Quantifying the Impact of Surgical Treatment on Temporo-Mandibular Joint Ankylosis: a Systematic Review and Meta-analysis

Monday, 18 August 2014
Exhibit hall (Dena'ina Center)
Noëmi De Roo, MS , Ghent University, Ghent, Belgium
Luc Van Doorne, MD , Ghent University, Ghent, Belgium
Aline Troch, MS , Ghent University, Ghent, Belgium
Hubert Vermeersch, PhD , Ghent University, Ghent, Belgium
Nele Brusselaers, PhD , Karolinska Institutet, Stockholm, Sweden
INTRODUCTION: Temporo-mandibular joint ankylosis (TMJA) results in a restricted mouth-opening due to fibrous or bony (non-neoplastic) union of the mandibular head to glenoid fossa. TMJA causes speech disorders, oral hygiene and breathing problems, and disturbances of facial and mandibular growth in children. Early surgical treatment is recommended, but the ideal surgical technique is still debated. The objective of this study is to assess and quantify the effect on maximal mouth-opening of the different surgical interventions reported in the literature.

METHODS :The systematic literature search (1960-2013) was based on PubMed, Web of Science and Cochrane. A random-effects meta-analysis was performed to analyse the pooled mean difference between pre-and postoperative maximal interincisal mouth-opening (in millimetres, presented with 95% confidence intervals). The surgical interventions were grouped according to increasing complexity: gap arthroplasty (GA), interposition arthroplasty (IA) and reconstruction arthroplasty (RA). IA and RA were performed with autogenous (auto-) or allogenous (allo-) materials.
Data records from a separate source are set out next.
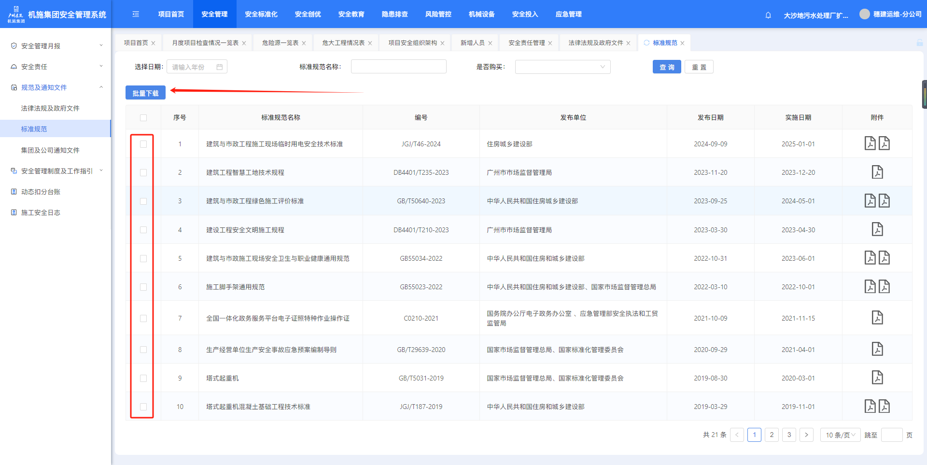This screenshot has width=927, height=465.
Task: Open PDF attachment for row 2
Action: point(877,172)
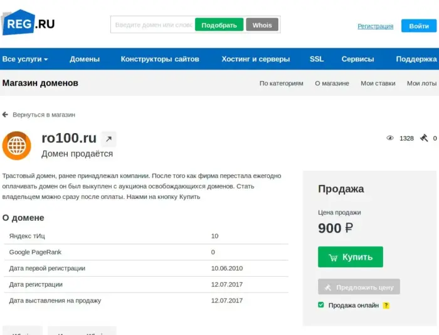Image resolution: width=439 pixels, height=335 pixels.
Task: Click the yellow question mark help icon
Action: click(386, 306)
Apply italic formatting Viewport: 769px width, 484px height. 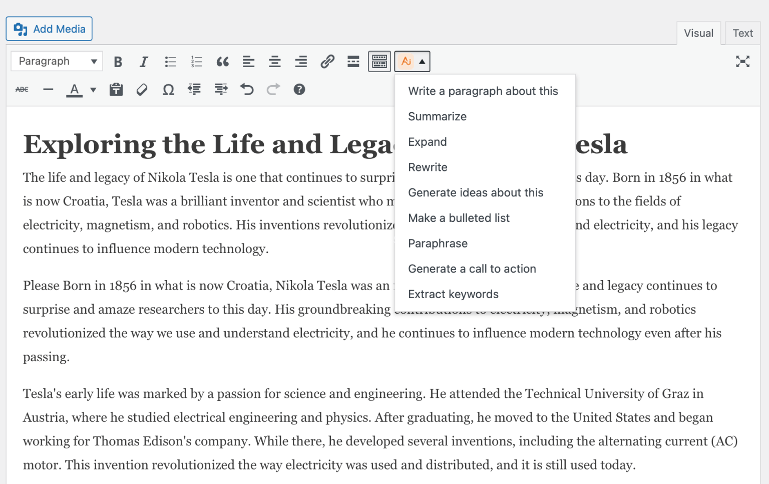point(144,62)
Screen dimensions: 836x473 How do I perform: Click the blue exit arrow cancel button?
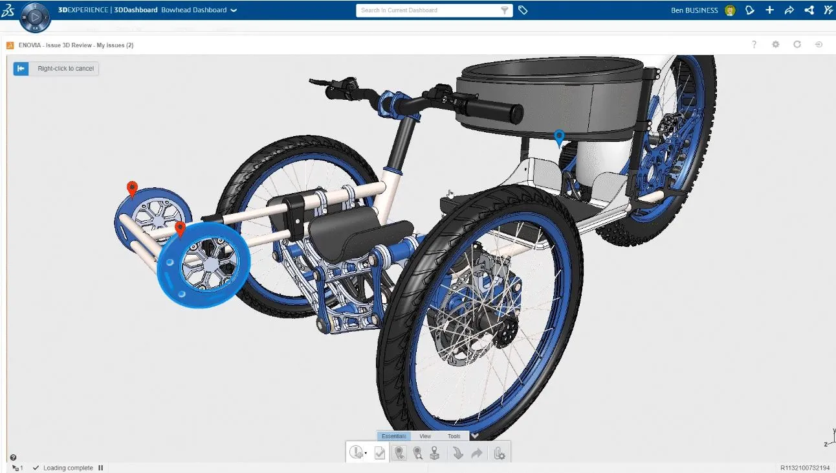(x=21, y=69)
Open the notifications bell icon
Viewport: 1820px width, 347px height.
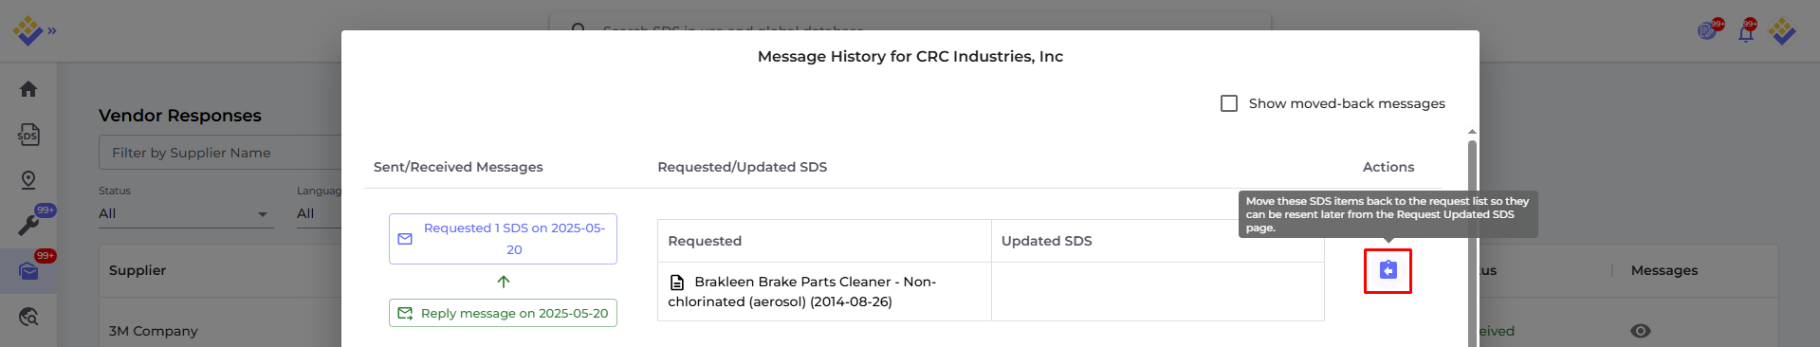[1745, 32]
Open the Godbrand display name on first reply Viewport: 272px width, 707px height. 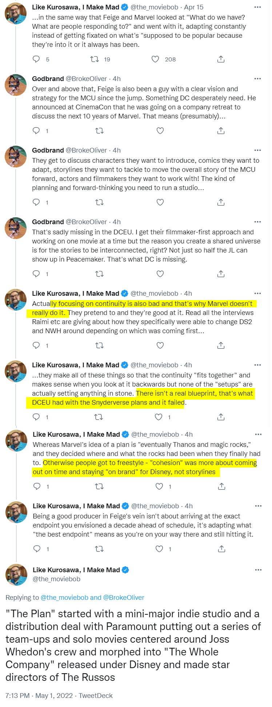[x=48, y=79]
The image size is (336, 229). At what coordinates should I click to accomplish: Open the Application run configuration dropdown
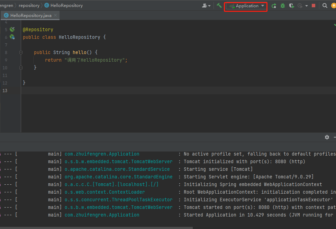pyautogui.click(x=246, y=6)
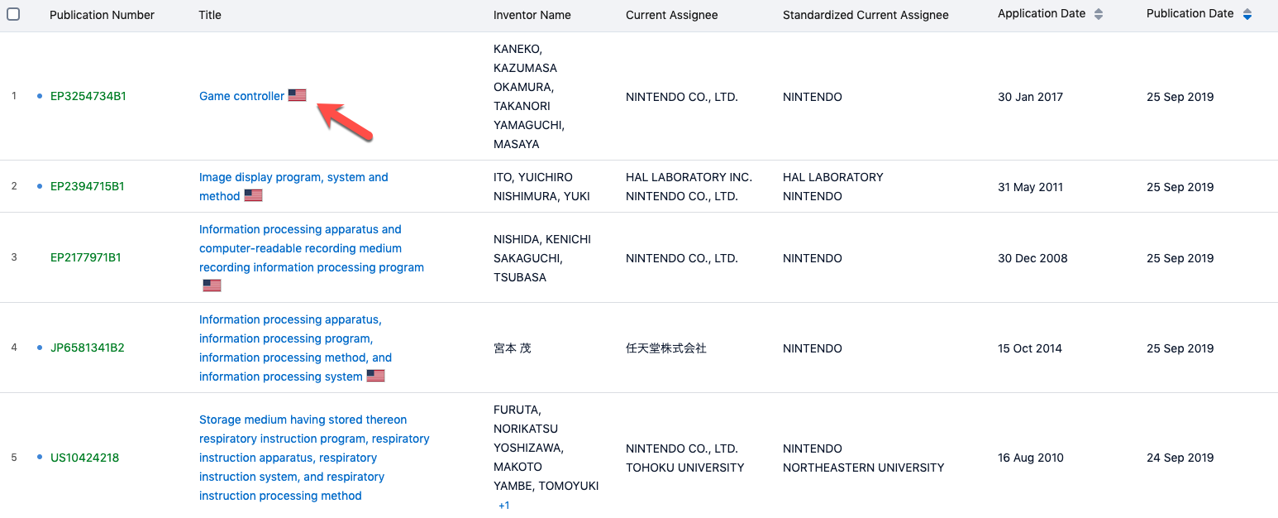This screenshot has height=518, width=1278.
Task: Click blue dot beside EP2394715B1
Action: 40,186
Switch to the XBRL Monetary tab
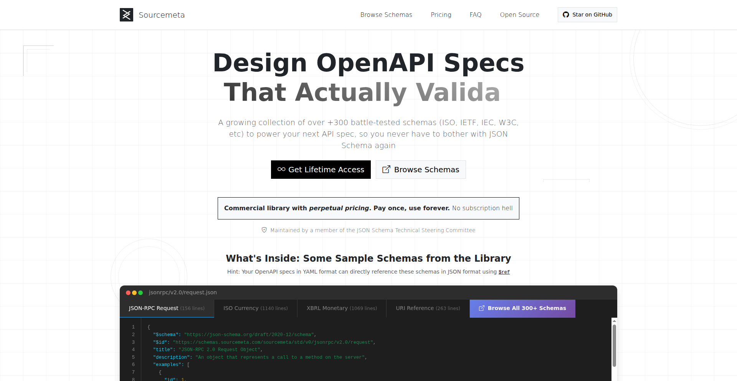Viewport: 737px width, 381px height. point(341,308)
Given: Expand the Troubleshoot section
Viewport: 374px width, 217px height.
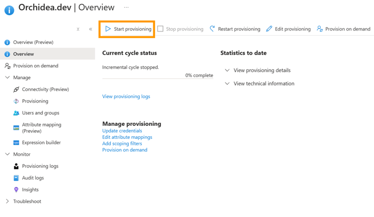Looking at the screenshot, I should pyautogui.click(x=7, y=201).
RESULTS : Thirty-eight articles were identified (1993-2013), including 787 operated patients (50% male, 20% bilateral). Mean age of onset varied between 5-18 years, with on average 9 years (±5.2y) delay of treatment; 81% was caused by trauma and 11% by infection. GA (n=140), auto-IA (n=311), allo-IA (n=79), auto-RA (n=217) and allo-RA (n=37) resulted in an improvement in mouth-opening of respectively 25.2 (CI 21.5-29.02), 26.7 (CI 24.8-28.7), 23.3 (CI 18.5-28.1), 28.5 (CI 26.4-30.6) and 29.9 (CI 25.1-34.6) mm, or a pooled average of 26.9 (CI 25.6-28.2) mm. However, the mean pooled postoperative mouth-opening was similar in all groups (33.7-35.3 mm). The mean difference was similar in children and adults, respectively 27.3 (CI 24.3-30.3) and 26.2 (CI 20.6-31.8) mm. Complication and recurrence rates could not be compared.  

CONCLUSIONS : Improvement of mouth-opening was largest after RA, and smallest after GA. However, the post-operative mouth-opening was similar for all techniques.